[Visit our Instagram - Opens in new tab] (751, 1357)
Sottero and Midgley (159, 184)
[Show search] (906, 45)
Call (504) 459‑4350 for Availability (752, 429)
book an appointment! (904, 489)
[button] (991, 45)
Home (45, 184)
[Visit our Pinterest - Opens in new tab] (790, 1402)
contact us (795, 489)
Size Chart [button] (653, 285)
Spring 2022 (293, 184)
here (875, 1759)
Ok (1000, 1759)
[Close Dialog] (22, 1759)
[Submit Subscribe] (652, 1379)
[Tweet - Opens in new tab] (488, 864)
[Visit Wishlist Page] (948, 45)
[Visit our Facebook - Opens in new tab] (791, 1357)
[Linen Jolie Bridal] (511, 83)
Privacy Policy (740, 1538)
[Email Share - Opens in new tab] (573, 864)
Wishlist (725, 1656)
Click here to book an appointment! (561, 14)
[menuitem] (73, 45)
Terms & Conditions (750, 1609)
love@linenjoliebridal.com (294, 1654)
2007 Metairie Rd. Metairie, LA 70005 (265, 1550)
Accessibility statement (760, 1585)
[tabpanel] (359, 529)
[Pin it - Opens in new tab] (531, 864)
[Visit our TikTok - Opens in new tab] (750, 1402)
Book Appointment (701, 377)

========================================================================

▶ _Instructions for the task_
All lines above from the one holding "[button] (991, 45)" to the one holding "[Tweet - Opens in new tab] (488, 864)", inclusive, are to be copied exactly; no other line is wanted.

▶ _Result for this task_
[button] (991, 45)
Home (45, 184)
[Visit our Pinterest - Opens in new tab] (790, 1402)
contact us (795, 489)
Size Chart [button] (653, 285)
Spring 2022 (293, 184)
here (875, 1759)
Ok (1000, 1759)
[Close Dialog] (22, 1759)
[Submit Subscribe] (652, 1379)
[Tweet - Opens in new tab] (488, 864)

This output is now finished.